Count the lines below that contain the word "will", and reply with that number alone.

(Beginning of Excerpted records)

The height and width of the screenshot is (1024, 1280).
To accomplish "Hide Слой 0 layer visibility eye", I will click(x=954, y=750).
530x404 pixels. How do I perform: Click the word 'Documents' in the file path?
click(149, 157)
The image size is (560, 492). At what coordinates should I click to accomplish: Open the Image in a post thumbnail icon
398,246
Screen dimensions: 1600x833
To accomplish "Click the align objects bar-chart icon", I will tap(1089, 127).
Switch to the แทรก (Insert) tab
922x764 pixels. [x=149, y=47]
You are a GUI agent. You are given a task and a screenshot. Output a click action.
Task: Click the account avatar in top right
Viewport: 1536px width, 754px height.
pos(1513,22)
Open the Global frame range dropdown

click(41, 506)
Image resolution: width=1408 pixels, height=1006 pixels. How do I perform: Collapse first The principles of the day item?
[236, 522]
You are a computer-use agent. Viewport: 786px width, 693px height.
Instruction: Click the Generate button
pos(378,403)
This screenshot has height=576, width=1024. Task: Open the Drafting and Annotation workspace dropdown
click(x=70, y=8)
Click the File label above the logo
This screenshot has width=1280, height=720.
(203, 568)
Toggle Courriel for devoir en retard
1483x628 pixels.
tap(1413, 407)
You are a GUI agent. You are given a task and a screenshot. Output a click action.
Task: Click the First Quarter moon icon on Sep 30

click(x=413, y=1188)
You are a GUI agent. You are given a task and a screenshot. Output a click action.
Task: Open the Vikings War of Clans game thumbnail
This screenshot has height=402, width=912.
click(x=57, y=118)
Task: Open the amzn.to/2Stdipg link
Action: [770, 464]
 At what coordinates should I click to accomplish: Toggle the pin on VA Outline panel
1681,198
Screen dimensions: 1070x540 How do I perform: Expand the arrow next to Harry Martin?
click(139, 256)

(End of Excerpted records)

• [Task answer] 2